Gamification Stuff we love: Gamification in HR
The 2nd Gamification in HR congress is taking place in Vienna for the last 2 days and today. I am honoured to be part of both editions and to see the progress of both speakers and the audience and their thinking and questions about gamification. Last year the conference in Paris showed us a lot of examples, which would have been probably more serious games related and this year we are seeing a lot more just game thinking and game design applied to non-game situations.
The quality of questions from audience participants definitely shows that HR people are more and more aware of the possibilities and also questioning the limitations and consequences, which is a positive development. What is also great is that we have seen a number of examples of what has worked as wells the learning points the implementers took away from it.
So far the highlight for me on day 1 was the talk by Ivo Wenzler where he shared the tools and design thinking used by his practise in Accenture to design simulations and serious games and how the impact in fact is very comparative from what I understood with gamification. He also asked us to play a game and most people including myself didn’t listen well enough to the instructions, and got totally swept away by the card puzzle game instead of listening to the client. He had given the main clues away in the instruction, but from the 2nd sentence onwards and although I recollect hearing it, I didn’t register the true message until the debrief and that was the same for most of the room. It is so tempting to just get stuck into playing as opposed to working out the best way to satisfy the client’s needs.
Today the 3 case studies by companies really stood out to me from KLM, Zurich Insurance and Rabobank. It was good to see the experience from a client perspective and what they learn in this kind of process. Last year I spoke to some of the people from KLM after my workshop and throughout the days and they took away the need to define objectives/goals and the game design thinking process, which was clear from the example of their on-boarding app is that they also had gone a few steps further to internalise this. I loved their approach with vendors with having a concept day with multiple vendors coming together and the product owner from the HR team explaining their objectives and wants for the various selected providers to take part in it.
The Zurich story was one I hope I don’t ever experience due to my questioning and process towards gamification, but it showed how a provider and client may omit essential steps in a design process and totally miss the requirements and objectives they want to achieve. An extremely powerful message and one I think we will hear occasionally because of the relatively new field of gamification and also the heavy reliance on gamification designer’s expertise in the process even when the client is unclear about what they want to achieve.
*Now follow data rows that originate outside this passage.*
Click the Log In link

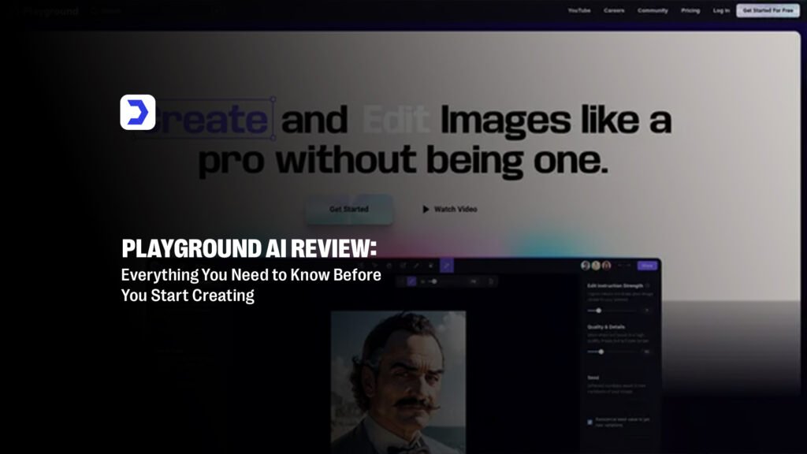tap(721, 11)
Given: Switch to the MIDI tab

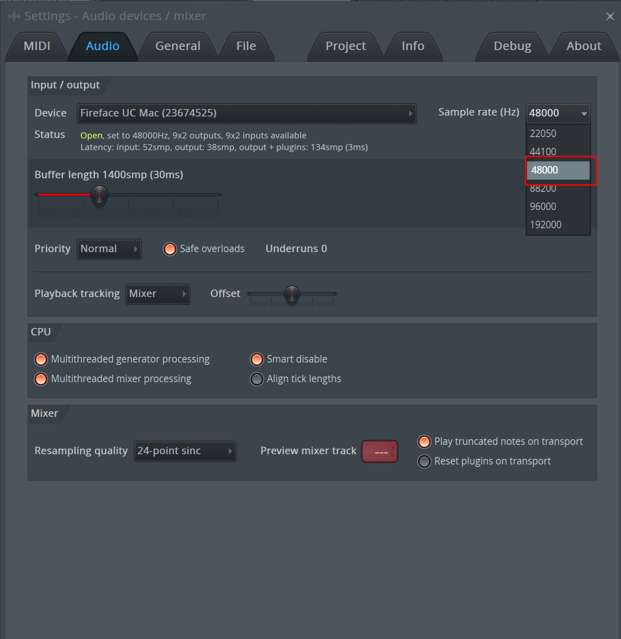Looking at the screenshot, I should click(37, 46).
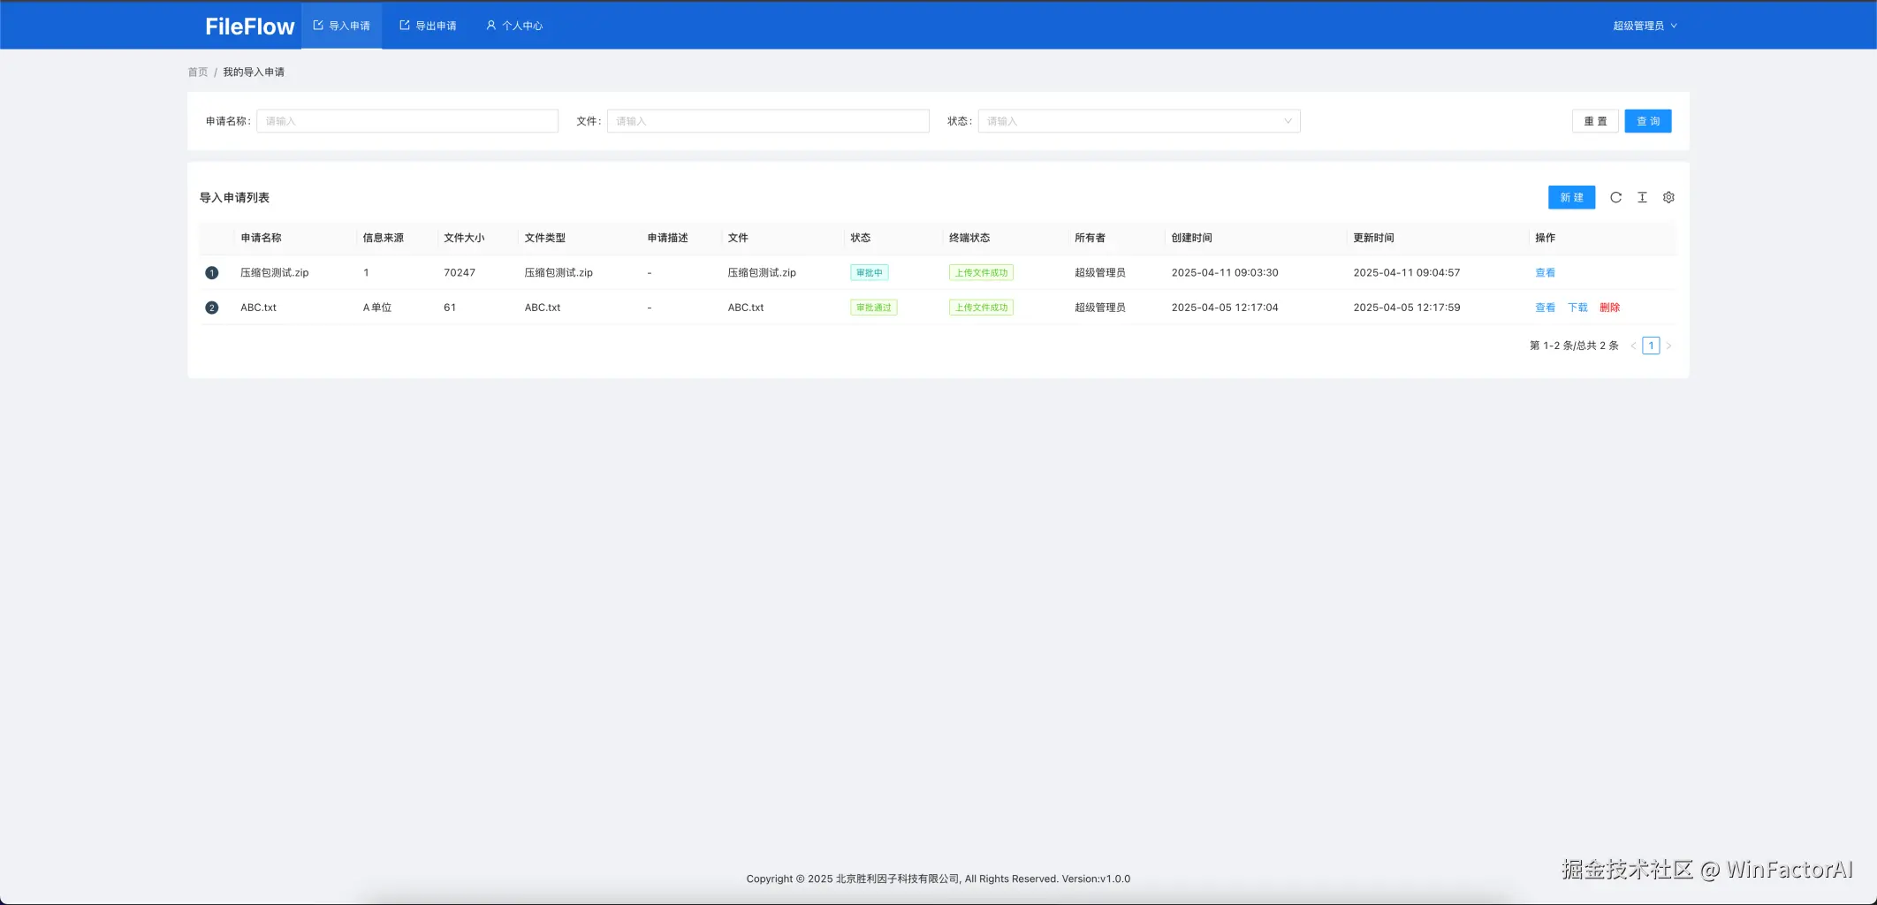The height and width of the screenshot is (905, 1877).
Task: Open the 个人中心 tab
Action: tap(514, 26)
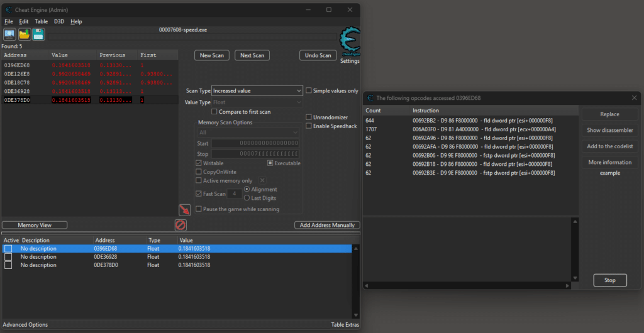This screenshot has height=333, width=644.
Task: Select the Last Digits radio button
Action: pyautogui.click(x=247, y=198)
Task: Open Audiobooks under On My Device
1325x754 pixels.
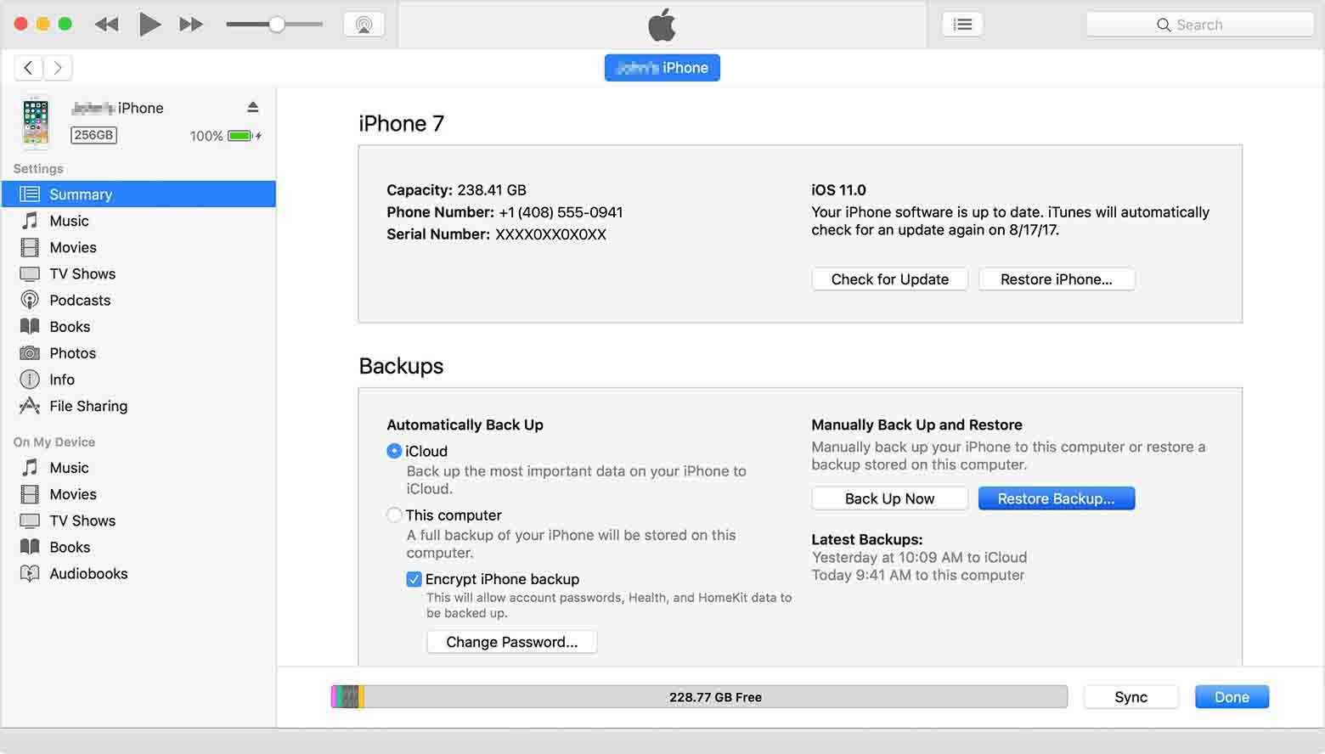Action: 88,573
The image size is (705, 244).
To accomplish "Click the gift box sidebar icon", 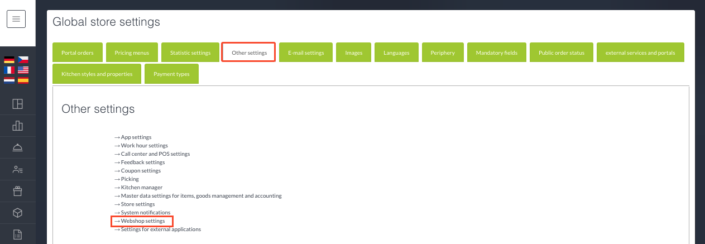I will [17, 191].
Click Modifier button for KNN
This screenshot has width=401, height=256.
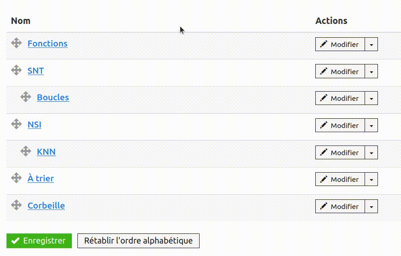(x=340, y=152)
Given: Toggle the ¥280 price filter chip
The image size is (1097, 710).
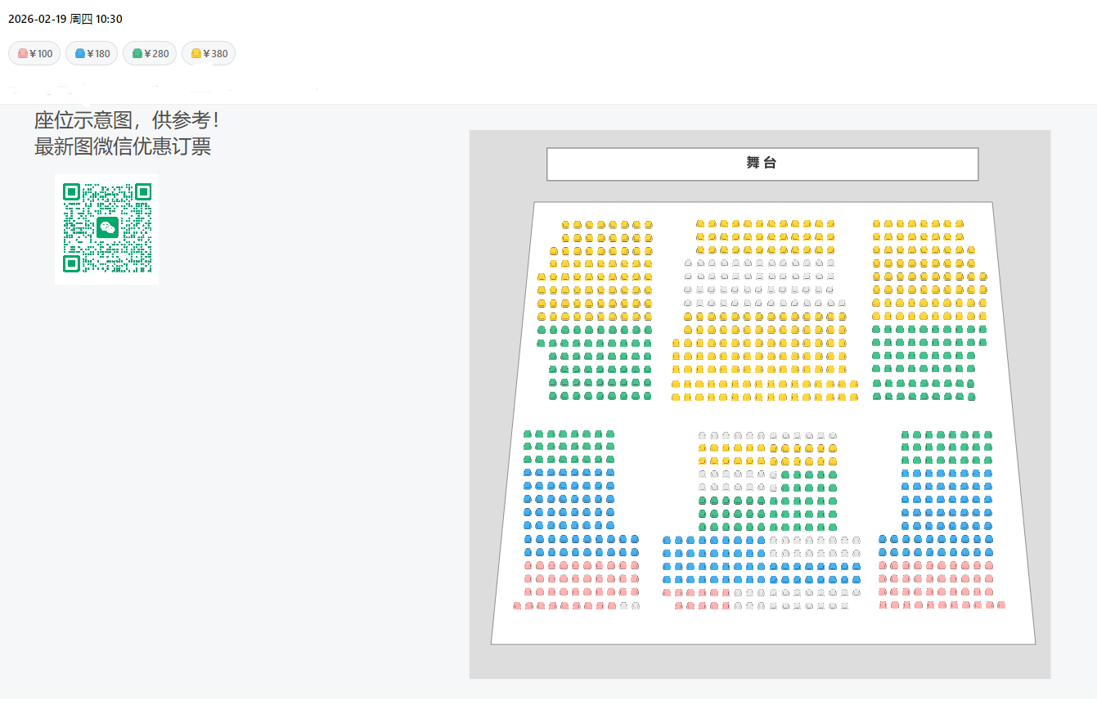Looking at the screenshot, I should click(150, 54).
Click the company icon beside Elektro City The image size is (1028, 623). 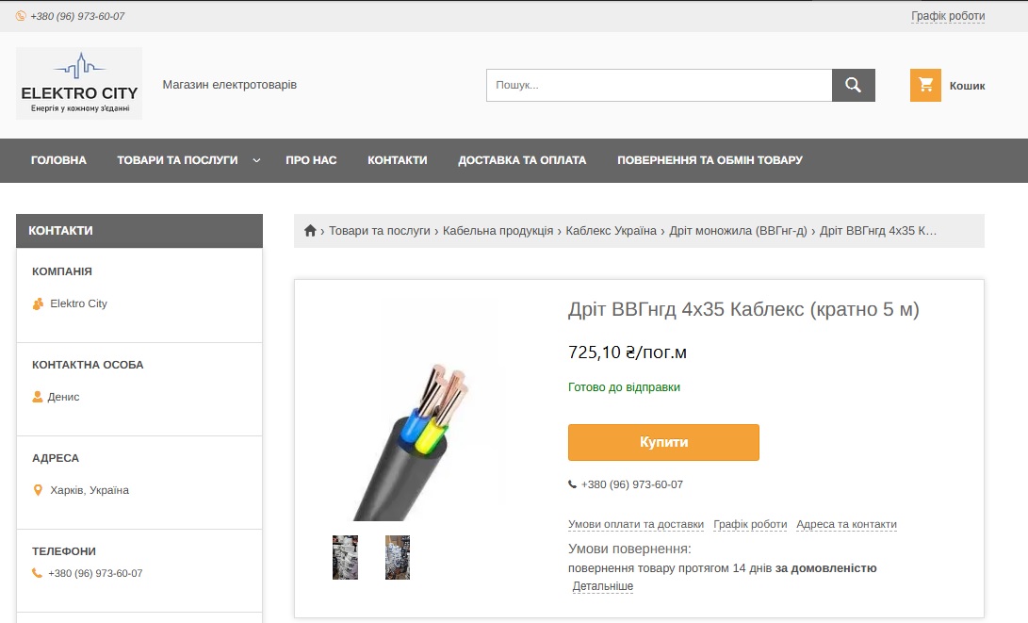38,303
Rabobank also shared some key lessons which I quite liked: 1. develop a system, 2. content is king, 3. make it social, 4. chose mandatory or not, 5. patience is a blessing and 6. best practise is still evolving in this field, so take it on board but don’t let it stop you. Their iQuest game is being played voluntarily by a good percentage of the workforce, even if the design team would like more and often it is played outside of working hours, which triggered a question about workers councils. I always find it fascinating that this is such a European conversation and yet often one that makes you think differently and more creatively about the situation from a win/win point of view for each party.
I have to say, conferences like these always give me inspiration and interesting stimulating conversation to keep learning and sharing more of what is happening and what is possible.
Let’s hope the final day becomes the icing on an already great cake.